Deux autres chefs d’État — João Lourenço (Angola) et Recep Tayyip Erdoğan (Turquie) — auraient refusé de prendre ses appels, tandis que l’ambassadeur de Guinée-Bissau à Dakar aurait été reçu… par personne.

Pressions intenses sur la Commission électorale : la ligne rouge

Depuis Brazzaville, Emballo a multiplié, lundi 1er décembre, les appels au président de la CNE, N’Pabi Cabi, pour l’enjoindre d’annuler les élections. Ce dernier a refusé de répondre.

Quelques heures plus tard, des militaires lourdement armés ont fait irruption à son domicile pour lui ordonner l’arrêt du processus électoral.
Cabi, en possession de tous les procès-verbaux, sait que la victoire de Dias da Costa est incontestable.

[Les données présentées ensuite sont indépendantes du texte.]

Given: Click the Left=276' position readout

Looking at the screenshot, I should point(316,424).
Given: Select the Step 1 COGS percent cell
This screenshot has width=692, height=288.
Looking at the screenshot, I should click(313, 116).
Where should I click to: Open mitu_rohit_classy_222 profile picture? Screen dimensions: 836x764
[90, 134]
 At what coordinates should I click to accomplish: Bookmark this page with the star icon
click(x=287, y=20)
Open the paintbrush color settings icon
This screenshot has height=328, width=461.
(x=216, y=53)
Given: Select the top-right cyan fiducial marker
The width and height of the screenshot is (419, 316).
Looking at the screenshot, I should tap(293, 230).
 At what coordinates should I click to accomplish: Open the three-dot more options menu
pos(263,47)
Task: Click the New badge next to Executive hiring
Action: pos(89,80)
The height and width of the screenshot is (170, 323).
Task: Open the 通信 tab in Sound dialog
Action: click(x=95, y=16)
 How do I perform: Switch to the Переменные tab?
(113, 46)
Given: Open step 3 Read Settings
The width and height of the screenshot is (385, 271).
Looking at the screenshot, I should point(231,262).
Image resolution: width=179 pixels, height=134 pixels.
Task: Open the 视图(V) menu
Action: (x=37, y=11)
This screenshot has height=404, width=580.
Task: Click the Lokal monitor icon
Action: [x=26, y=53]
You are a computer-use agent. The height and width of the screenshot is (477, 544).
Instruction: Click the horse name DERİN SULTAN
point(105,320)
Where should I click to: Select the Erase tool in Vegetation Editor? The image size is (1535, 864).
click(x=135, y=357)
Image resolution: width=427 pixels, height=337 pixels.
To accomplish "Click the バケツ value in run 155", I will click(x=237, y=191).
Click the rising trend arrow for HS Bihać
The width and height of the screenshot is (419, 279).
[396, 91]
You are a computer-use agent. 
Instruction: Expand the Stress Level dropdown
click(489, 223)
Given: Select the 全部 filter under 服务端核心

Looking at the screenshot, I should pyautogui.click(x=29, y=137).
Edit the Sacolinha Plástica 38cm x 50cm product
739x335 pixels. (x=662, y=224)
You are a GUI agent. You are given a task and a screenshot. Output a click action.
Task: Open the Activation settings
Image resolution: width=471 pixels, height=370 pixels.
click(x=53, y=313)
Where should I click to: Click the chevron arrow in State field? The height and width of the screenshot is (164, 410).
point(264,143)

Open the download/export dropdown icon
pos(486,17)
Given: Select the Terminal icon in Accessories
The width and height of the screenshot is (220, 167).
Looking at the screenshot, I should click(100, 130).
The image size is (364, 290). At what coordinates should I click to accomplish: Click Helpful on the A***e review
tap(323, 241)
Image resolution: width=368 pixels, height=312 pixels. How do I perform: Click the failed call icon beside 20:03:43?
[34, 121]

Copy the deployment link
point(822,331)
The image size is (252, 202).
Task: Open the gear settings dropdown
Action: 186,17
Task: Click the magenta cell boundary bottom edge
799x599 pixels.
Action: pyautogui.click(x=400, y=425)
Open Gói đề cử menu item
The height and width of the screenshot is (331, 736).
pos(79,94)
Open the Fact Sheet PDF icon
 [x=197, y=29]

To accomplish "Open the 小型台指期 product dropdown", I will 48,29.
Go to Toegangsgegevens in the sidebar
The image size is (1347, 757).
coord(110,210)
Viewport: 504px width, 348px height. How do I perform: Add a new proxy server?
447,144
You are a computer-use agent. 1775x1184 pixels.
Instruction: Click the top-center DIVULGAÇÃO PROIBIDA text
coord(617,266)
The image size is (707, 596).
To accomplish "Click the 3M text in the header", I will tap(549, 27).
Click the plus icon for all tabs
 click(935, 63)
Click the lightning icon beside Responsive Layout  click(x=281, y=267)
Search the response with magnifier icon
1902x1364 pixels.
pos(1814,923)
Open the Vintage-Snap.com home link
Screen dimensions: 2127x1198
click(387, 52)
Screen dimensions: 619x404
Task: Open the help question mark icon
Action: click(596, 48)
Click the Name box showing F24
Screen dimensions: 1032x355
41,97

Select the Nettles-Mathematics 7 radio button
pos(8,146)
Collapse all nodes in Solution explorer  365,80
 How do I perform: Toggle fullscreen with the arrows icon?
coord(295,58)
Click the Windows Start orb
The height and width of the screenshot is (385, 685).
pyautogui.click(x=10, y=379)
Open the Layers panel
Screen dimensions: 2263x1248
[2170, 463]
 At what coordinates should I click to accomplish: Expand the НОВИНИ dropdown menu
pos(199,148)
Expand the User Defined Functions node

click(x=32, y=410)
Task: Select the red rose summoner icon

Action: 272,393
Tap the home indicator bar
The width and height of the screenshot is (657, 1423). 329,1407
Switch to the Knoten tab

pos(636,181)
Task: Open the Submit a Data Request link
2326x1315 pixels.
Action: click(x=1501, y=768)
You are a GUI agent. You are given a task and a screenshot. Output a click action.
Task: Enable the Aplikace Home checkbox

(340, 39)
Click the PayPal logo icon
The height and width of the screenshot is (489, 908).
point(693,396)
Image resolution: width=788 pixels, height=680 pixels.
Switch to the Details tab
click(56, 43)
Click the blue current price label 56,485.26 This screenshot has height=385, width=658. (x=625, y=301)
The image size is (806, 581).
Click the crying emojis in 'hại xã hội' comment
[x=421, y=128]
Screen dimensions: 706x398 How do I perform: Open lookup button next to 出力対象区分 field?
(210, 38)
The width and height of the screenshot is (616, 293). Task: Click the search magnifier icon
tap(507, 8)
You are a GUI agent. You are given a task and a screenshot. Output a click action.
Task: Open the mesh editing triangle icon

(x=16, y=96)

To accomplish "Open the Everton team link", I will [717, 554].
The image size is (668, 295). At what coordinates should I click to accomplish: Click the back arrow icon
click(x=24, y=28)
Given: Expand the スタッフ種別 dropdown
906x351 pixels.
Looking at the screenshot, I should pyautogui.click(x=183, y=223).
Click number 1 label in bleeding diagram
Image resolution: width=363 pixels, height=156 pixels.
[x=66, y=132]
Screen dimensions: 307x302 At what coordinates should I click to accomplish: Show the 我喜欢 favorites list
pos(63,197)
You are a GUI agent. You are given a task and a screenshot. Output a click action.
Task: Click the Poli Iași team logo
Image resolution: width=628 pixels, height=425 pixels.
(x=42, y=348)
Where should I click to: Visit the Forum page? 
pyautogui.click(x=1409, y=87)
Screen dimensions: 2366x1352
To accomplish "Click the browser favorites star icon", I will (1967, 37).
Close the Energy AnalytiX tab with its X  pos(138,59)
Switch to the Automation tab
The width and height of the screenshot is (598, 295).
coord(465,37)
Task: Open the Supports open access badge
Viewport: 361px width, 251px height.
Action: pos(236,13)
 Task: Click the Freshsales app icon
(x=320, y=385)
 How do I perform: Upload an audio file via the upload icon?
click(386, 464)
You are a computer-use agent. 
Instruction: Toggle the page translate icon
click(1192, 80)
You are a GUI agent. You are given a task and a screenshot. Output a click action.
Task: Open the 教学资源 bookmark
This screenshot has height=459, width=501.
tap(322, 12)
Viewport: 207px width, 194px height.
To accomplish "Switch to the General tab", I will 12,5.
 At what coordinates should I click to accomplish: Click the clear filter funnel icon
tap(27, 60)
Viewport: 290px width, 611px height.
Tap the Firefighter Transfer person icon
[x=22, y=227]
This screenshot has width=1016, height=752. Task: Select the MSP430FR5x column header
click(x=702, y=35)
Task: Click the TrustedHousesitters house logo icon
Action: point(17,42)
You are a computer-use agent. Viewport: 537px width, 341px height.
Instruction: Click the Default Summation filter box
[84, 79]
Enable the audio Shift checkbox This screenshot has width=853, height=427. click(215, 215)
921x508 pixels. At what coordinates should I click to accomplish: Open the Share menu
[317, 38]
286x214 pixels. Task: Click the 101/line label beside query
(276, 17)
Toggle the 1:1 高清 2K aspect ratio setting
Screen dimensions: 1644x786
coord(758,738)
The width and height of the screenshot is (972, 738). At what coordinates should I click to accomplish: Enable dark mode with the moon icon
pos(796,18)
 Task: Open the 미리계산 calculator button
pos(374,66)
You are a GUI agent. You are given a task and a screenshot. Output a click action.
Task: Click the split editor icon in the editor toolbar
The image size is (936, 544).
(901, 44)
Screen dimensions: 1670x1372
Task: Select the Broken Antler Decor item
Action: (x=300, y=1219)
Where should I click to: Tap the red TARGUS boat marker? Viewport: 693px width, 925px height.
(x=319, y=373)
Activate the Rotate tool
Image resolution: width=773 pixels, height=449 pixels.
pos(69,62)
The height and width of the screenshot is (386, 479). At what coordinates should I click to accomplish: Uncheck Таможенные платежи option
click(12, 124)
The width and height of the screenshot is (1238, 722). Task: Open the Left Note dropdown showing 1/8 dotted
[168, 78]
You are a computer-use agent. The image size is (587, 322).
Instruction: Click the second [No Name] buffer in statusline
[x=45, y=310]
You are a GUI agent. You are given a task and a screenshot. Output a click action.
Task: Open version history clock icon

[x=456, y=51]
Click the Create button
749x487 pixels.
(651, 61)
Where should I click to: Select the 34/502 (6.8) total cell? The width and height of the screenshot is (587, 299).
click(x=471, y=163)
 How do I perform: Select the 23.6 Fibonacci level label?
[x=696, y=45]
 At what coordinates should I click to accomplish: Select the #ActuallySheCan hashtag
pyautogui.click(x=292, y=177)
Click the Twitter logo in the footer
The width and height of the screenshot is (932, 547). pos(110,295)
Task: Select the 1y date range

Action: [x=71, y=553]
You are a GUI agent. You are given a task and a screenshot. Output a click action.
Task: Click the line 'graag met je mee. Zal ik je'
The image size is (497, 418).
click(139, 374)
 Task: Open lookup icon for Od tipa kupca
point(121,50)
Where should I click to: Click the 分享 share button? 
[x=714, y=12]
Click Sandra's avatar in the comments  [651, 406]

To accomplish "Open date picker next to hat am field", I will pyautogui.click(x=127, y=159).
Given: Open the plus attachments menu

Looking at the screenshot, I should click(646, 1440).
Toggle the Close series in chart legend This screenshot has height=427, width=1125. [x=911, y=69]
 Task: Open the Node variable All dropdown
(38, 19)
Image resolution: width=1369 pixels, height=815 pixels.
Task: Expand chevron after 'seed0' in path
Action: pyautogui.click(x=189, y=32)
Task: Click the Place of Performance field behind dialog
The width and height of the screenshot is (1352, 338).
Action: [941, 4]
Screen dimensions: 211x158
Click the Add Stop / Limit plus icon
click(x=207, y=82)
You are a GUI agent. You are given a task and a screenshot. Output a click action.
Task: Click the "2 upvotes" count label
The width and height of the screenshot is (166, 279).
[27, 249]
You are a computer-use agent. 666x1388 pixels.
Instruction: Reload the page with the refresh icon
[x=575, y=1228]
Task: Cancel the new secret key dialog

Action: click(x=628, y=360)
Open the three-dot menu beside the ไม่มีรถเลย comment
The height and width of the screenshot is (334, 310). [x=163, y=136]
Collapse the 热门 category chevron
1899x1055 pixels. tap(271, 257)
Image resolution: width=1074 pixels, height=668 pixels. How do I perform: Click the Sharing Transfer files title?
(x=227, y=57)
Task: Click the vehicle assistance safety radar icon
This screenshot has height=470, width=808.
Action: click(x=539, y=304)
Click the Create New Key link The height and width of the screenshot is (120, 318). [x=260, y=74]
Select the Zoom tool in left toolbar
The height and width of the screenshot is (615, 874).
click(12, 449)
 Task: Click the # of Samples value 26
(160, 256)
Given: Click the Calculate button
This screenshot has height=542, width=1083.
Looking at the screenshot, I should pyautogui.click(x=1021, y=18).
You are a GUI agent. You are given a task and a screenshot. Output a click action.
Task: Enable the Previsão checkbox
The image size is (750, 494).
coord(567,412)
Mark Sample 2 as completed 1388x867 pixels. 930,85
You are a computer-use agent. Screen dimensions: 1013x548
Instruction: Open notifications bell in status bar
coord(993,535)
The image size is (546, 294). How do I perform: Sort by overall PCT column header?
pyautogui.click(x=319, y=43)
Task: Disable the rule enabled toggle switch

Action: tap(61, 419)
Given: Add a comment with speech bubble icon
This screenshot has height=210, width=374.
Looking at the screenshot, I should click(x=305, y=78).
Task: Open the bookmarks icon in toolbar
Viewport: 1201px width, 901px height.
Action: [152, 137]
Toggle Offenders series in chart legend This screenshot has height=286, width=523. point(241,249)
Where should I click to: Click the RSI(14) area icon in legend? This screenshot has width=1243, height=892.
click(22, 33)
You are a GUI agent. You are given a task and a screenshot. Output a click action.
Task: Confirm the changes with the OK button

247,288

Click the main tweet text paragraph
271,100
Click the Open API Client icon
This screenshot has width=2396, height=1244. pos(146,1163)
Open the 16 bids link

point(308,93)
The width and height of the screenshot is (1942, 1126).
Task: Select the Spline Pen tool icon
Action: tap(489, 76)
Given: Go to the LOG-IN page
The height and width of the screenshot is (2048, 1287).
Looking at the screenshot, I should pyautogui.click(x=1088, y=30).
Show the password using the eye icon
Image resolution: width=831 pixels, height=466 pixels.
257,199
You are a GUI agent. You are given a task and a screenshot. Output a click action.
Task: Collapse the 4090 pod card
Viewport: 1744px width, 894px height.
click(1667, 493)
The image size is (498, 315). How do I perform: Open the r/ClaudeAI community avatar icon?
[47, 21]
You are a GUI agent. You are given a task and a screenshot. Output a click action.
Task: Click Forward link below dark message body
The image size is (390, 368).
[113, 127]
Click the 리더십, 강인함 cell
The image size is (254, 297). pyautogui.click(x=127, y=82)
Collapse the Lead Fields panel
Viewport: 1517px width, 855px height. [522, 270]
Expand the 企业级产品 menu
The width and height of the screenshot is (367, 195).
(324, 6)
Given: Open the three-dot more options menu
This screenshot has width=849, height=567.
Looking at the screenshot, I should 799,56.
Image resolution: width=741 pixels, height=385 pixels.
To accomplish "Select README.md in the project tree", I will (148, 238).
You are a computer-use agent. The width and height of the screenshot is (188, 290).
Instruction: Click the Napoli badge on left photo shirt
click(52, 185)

Il craindrait aujourd’hui pour sa vie et celle de sa famille.

Selon des sources concordantes, il aurait contacté l’activiste Gervasio Sylvain Lopes aux alentours de minuit, cherchant une issue ou une protection.

Violences ciblées : un député de la CEDEAO agressé et séquestré

Ce mardi matin, le député Marciano Indi, représentant au Parlement de la CEDEAO, a été intercepté près de l’aéroport de Bissau alors qu’il tentait de se rendre à Abuja.
Il a été tabassé, séquestré et embarqué de force par les miliciens d’Emballo, un groupe formé récemment par les forces spéciales congolaises — un fait lourd de conséquences diplomatiques.

Brazzaville commence à perdre patience

Si Sassou N’Guesso lui a offert une résidence et une protection initiale, la présence turbulente d’Emballo à Brazzaville commence à irriter.

Selon des sources internes, des conseillers influents du président congolais se distancient de lui, jugeant sa posture « fourbe » et « inélégante ».
Sa virée programmée à Oyo, fief de Sassou, aurait même été reportée pour éviter un scandale local.

Brazzaville accueille également deux figures clés de la région :

  • Alpha Condé, ancien président guinéen,
  • Ousmane Yara, homme d’affaires malien controversé.

Leur présence alimente la thèse d’un trio Sassou – Condé – Yara, déterminé à influencer le futur politique de la Guinée-Bissau. Mais dans quel but ?

Un pays pris en otage

Alors que le peuple bissau-guinéen attend la proclamation officielle des résultats, les manœuvres d’Umaro Sissoco Emballo plongent le pays dans une instabilité profonde.

Entre pressions armées, interventions étrangères et valises d’argent, la Guinée-Bissau vit l’une des crises post-électorales les plus opaques de son histoire récente.

L’avenir immédiat dépendra du courage de la CNE, de la réaction de la CEDEAO et des intentions réelles du trio qui semble tirer les ficelles depuis Brazzaville.